Tomanurung dan Jejak Pilkada yang Murung
Oleh: Dul Abdul
Rahman
(sastrawan dan
peneliti budaya)
Bermula
dari cerita I La Galigo, sebuah napak tilas manusia pertama di kerajaan bumi,
bahwa manusia pertama yang menghuni bumi adalah Batara Guru. Ia adalah tomanurung
(orang yang turun) dari langit. Sang tomanurung (Batara Guru) berjodoh
dengan We Nyiliq Timoq, perempuan totompoq (orang yang muncul) dari
dunia bawah (Peretiwi). Duet tomanurung dan totompoq yang maddara
takkuq (berdarah putih, bangsawan) kemudian beranak-pinak membentuk
kerajaan di jazirah Sulawesi.
Selanjutnya,
akibat pengaruh epik I La Galigo, yang dulunya sangat disakralkan dan dianggap
sebagai sebuah kitab suci, maka sejarah dan asal-usul kerajaan di jazirah
Sulawesi ikut terselubung oleh mitos tomanurung. Semua raja pertama
konon adalah tomanurung, manusia suci atau manusia sakti dari langit. Tentu
saja ini hanyalah sebuah mitos, tetapi sejak dahulu hingga sekarang orang tetap
percaya kepada mitos atau hal-hal gaib lainnya.
Sebenarnya,
pengakuan sebagai manusia tomanurung sengaja di-lontara-kan oleh pihak istana
kerajaan, lalu dituturkan secara lisan agar masyarakat semakin tunduk dan patuh
kepada sang raja yang notabene adalah tomanurung atau turunan tomanurung.

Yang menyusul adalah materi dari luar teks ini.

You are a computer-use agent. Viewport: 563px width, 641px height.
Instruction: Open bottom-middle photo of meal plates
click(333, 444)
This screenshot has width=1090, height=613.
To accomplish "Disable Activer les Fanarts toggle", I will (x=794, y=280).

Itulah sebabnya, lontara I La Galigo hanya dimiliki keluarga kerajaan yang
dianggap sebagai kitab yang sangat sakral, dan tidak bisa dipindahtangankan
kepada pihak yang bukan turunan tomanurung. Makanya, ketika B.F Matthes
ingin memiliki lontara I La Galigo, ia terpaksa meminta Colliq Pujie Arung
Pancana Toa menyalin lontara tersebut untuknya.
Dalam
sejarah kerajaan di jazirah Sulawesi, konsep tomanurung tetap terjaga. Bila
suatu kerajaan mengalahkan kerajaan lain, maka sang pemenang tidak akan
mengganggu sistem kepemimpinan tomanurung pada kerajaan yang kalah.

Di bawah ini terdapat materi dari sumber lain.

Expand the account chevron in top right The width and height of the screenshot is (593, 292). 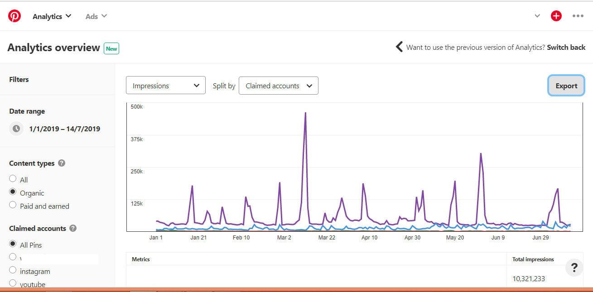537,16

Ketika Gowa takluk, Arung Palakka tidak serta merta punya hak berkuasa di Gowa.
Sebab Gowa hanya boleh dipimpin oleh turunan tomanurung di Gowa. Hanya
saja Arung Palakka yang bercita-cita ingin menyatukan kerajaan di Sulawesi
Selatan (termasuk Sulawesi Barat) punya taktik jitu, ia menikahkan La Patau
(putra mahkota kerajaan Bone) dengan putri Raja Gowa Karaeng Sanrabone alias I
Mappadulung Daeng Mattimung Sultan Abdul Jalil.
Yang
sangat menarik, dengan konsep tomanurung, tidak ada huru-hara dalam
pergantian kekuasan pada kerajaan-kerajaan terdahulu di Sulawesi Selatan. Tidak
ada peristiwa ala Ken Arok yang membunuh Tunggul Ametung lalu memperisteri Ken
Dedes dan berkuasa, selanjutnya adalah perebutan kekuasan dan pertumpahan
darah.
…
Di
era demokrasi sekarang ini, konsep tomanurung sebenarnya tidaklah hilang
(atau jangan dihilangkan). Ia hanya berubah wajah menjadi pemilu/pilkada.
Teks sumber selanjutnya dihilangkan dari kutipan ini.